Vu la procédure suivante :
Par requête, enregistrée le 17 mai 2022, M. B A, représenté par Me Riou, demande au tribunal :
1°) d'annuler la décision par laquelle le préfet du Finistère a implicitement rejeté sa demande de titre de séjour ainsi que celle par laquelle le même préfet a rejeté sa demande de communication de motifs ;
2°) d'enjoindre au préfet du Finistère de lui délivrer, dans un délai d'un mois à compter de la notification de la décision à intervenir, sous astreinte de 100 euros par jour de retard, un titre de séjour temporaire ou, à titre subsidiaire, de lui délivrer une autorisation provisoire de séjour et de procéder à un nouvel examen de sa situation ;
3°) de mettre à la charge de l'État le versement à son conseil de la somme de 2 500 euros en application de l'article L. 761-1 du code de justice administrative et de l'article 37 de la loi du 10 juillet 1991.
Par mémoire, enregistré le 22 août 2022, le préfet du Finistère conclut au non-lieu à statuer et au rejet des conclusions tendant au bénéfice des dispositions de l'article L. 761-1 du code de justice administrative et de l'article 37 de la loi du 10 juillet 1991.
M. A a été admis au bénéfice de l'aide juridictionnelle totale par décision du 23 juin 2022.

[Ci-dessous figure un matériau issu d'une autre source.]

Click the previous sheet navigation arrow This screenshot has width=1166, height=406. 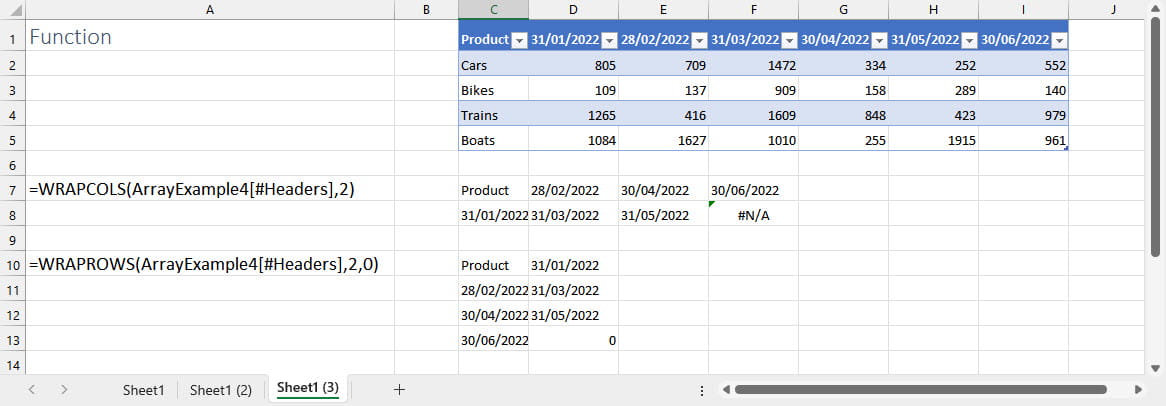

Vu les autres pièces du dossier.
Vu :
- la loi n° 91-647 du 10 juillet 1991 ;
- le code de justice administrative.
Considérant ce qui suit :
1. Aux termes de l'article R. 222-1 du code de justice administrative : " () les présidents de formation de jugement des tribunaux () peuvent, par ordonnance : / () 3° Constater qu'il n'y a pas lieu de statuer sur une requête () 5° Statuer sur les requêtes qui ne présentent plus à juger de questions autres que la condamnation prévue à l'article L. 761-1 () ".

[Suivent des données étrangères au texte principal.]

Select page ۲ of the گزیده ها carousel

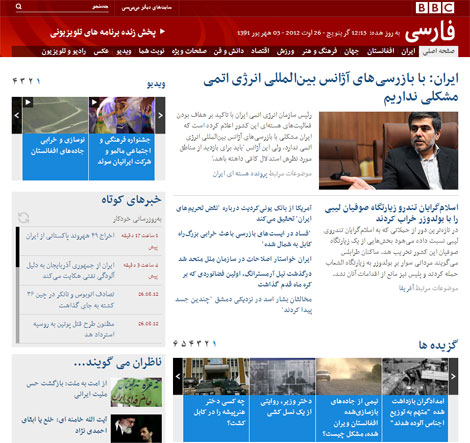[x=207, y=343]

2. Il ressort des pièces du dossier que le 1er juillet 2022, le préfet du Finistère a accordé à M. A la carte de séjour temporaire mention " vie privée et familiale " qu'il avait sollicitée. Il s'ensuit que les conclusions aux fins d'annulation et d'injonction de M. A sont devenues sans objet.

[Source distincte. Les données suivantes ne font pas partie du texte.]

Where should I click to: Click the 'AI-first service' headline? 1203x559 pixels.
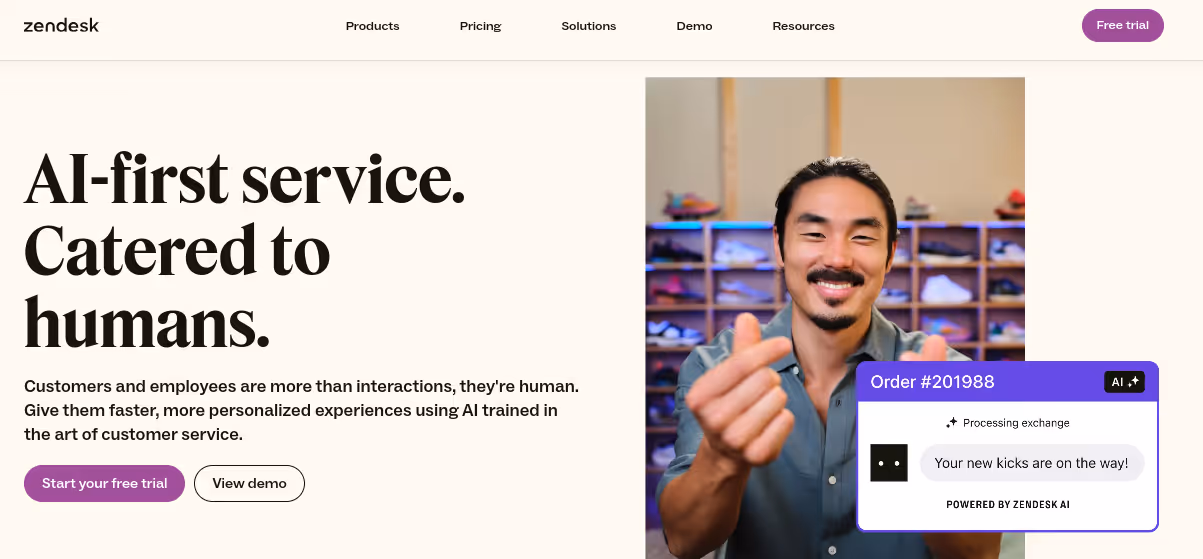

3. M. A a obtenu le bénéfice de l'aide juridictionnelle. Par suite, son avocate peut se prévaloir des dispositions des articles L. 761-1 du code de justice administrative et 37 de la loi du 10 juillet 1991. Il y a lieu, dans les circonstances de l'espèce, et sous réserve que Me Riou, avocate de M. A, renonce à percevoir la somme correspondant à la part contributive de l'État, de mettre à la charge de l'État le versement à Me Riou de la somme de 1 000 euros.
O R D O N N E :
Article 1er : Il n'y a plus lieu de statuer sur les conclusions aux fins d'annulation et d'injonction présentées par M. A.
Article 2 : L'État versera à Me Riou une somme de 1 000 euros en application des dispositions du deuxième alinéa de l'article 37 de la loi du 10 juillet 1991, sous réserve que Me Riou renonce à percevoir la somme correspondant à la part contributive de l'État.
Article 3 : La présente ordonnance sera notifiée à M. B A, à Me Pauline Riou et au préfet du Finistère.
Fait à Rennes, le 28 septembre 2022.
Le président de la 2ème chambre,
signé
F. Etienvre
La République mande et ordonne au préfet du Finistère en ce qui le concerne ou à tous commissaires de justice à ce requis en ce qui concerne les voies de droit commun contre les parties privées, de pourvoir à l'exécution de la présente décision.